Adele Berlin describes the various types of biblical parallelism found throughout the Hebrew Bible. She begins with a general survey of the role of parallelism in poetry including a very brief look at the history of the study of parallelism in biblical studies that includes the terminology used to described the various types of parallelism throughout this history. In this initial chapter she catalogs the function of poetry within language, agrees with the identification of parallelism as one of the two key elements of poetry, terseness being the other, and introduces the location of parallelism in linguistic studies.
In the rest of the book she examines the linguistic study of parallelism broken down into the following aspects: the grammatical aspect, the lexical and semantic aspects, and the phonological aspect. She does recognize that grammatical and semantic parallelisms tend to co-occur because of the psychological nexus between structure and meaning (22) and points out that parallelism, juxtaposition and collocation are all part of the same phenomenon.
Under the grammatical aspect, she considers first morphological parallelism and second syntactic parallelism recognizing the role of equivalence and contrast in each. Under the lexical and semantic aspects, she examines the use of word pairs to create parallelism and the semantic relationship between lines. Finally with the phonological aspect, she mirrors the use of words pairs in lexical parallelism with the use of sound pairs in phonological parallelism and also the phonological equivalence of parallel lines.
In the last chapter she turns the discussion to the consideration of the fact that the four aspects of language mentioned above - grammatical, lexical, semantic, and phonological - usually occur in combination and that one should expect to discover biblical parallelism to also operate simultaneously in a combination of these aspects. She discusses the importance of the perceptibility and the effect of parallelism isolating the elements that make it perceptible and those which make it effective.
Berlin's book is a great study of biblical parallelism. The study of biblical parallelism often stops at lexical and semantic parallelism, so her incorporation of grammatical and phonological parallelism catches the reader off guard, yet her presentation rewards the reader with the senses of intellectual fascination and pleasure. Her writing style is not too difficult for a newcomer to the field to swiftly understand the subject, but soon plunges to a deep understanding of the use of this poetic device. She induces comprehension of her ideas by immediately offering numerous examples from the Hebrew Scriptures to demonstrate what she has just explained. She does this with each category and provides many examples of prevalent patterns - aabb, abab or abba - that one should expect to find in parallel components.
She writes with clarity so that one is able to follow her thought pattern with ease and she defines new terminology appropriately so that one stays in the flow of her idea.
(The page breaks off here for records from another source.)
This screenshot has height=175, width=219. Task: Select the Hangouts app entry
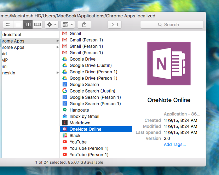pyautogui.click(x=79, y=110)
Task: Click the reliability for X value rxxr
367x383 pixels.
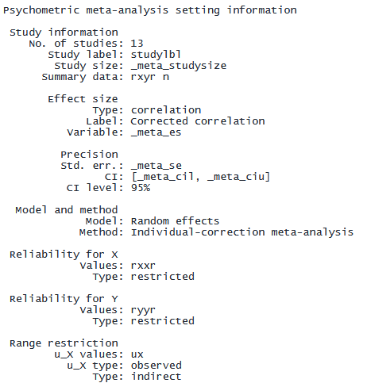Action: click(x=143, y=266)
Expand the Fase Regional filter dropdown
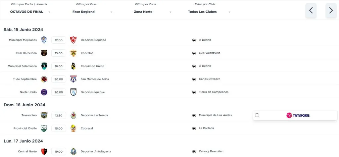Screen dimensions: 339x157 coord(92,12)
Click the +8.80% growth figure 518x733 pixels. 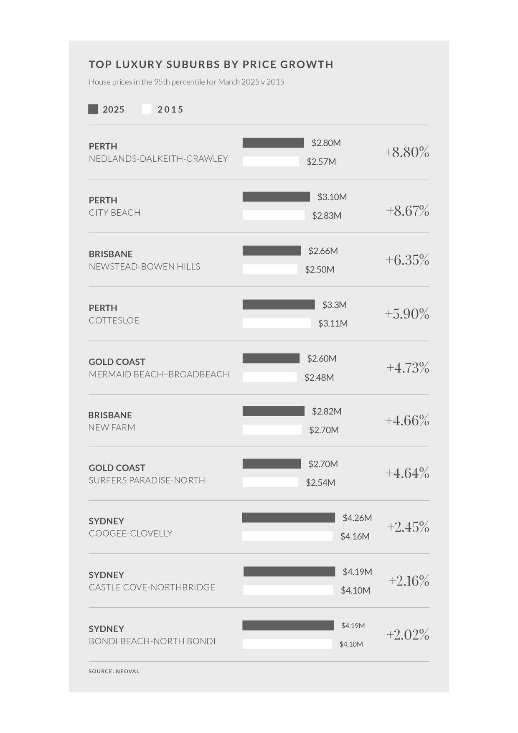406,152
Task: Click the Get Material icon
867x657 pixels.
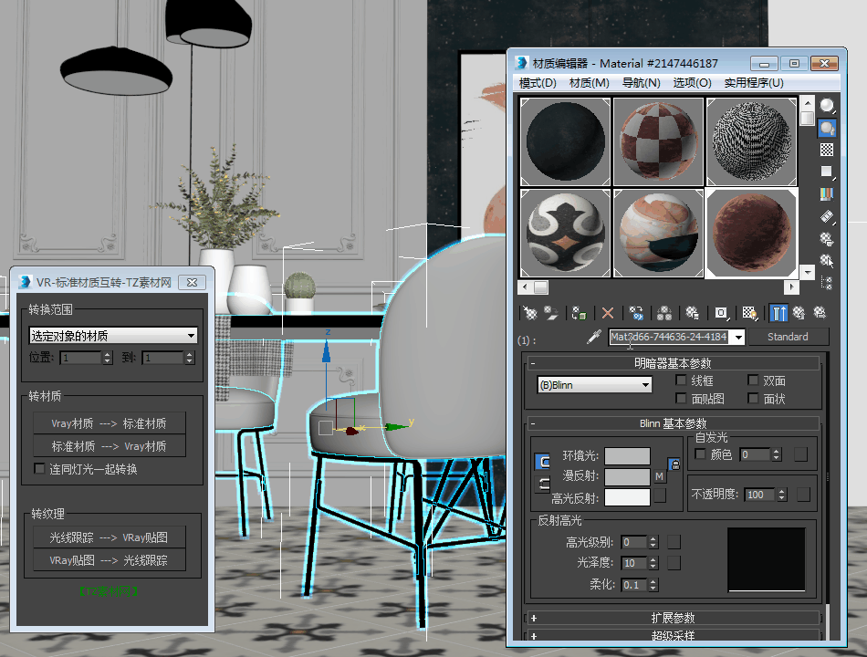Action: pyautogui.click(x=529, y=313)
As a result, a good working knowledge of the Hebrew language and general linguistics is not necessary, though it would be helpful. Some knowledge of the works of Robert Alter, James Kugel, Stephen Geller, Michael O'Connor, Jacques Derrida, Lida Knorina, and Rolf A. Jacobson would definitely aid in understanding. That being said, it is a delight to read through Hebrew example after example that she has provided in order to detect the patterns that she proposes that are very often lost in translation. This effort has brought the reviewer to a better appreciation of Hebrew poetry. The challenge remains to apply the skills learned from Berlin to the remaining Hebrew texts, especially regarding phonological parallelism.
She accomplishes the purpose of her book, which is to not "reduce parallelism to a simple linguistic formula, but rather to show the enormous linguistic complexity of parallelism" (129) in a way that honors others in her field but which demonstrates originality. One criticism is that since the book is a virtual reprint of her 1985 version, there is no sense of where the field moved during twenty-three year interim until this version. It would have been interesting to see the growth of the field in the areas that must have seemed fresh in 1985. The addition of Knorina's article at the end of the book is honorable and the article is itself very interesting. This book is a must read for anyone wanting to have a better grasp on Hebrew poetry.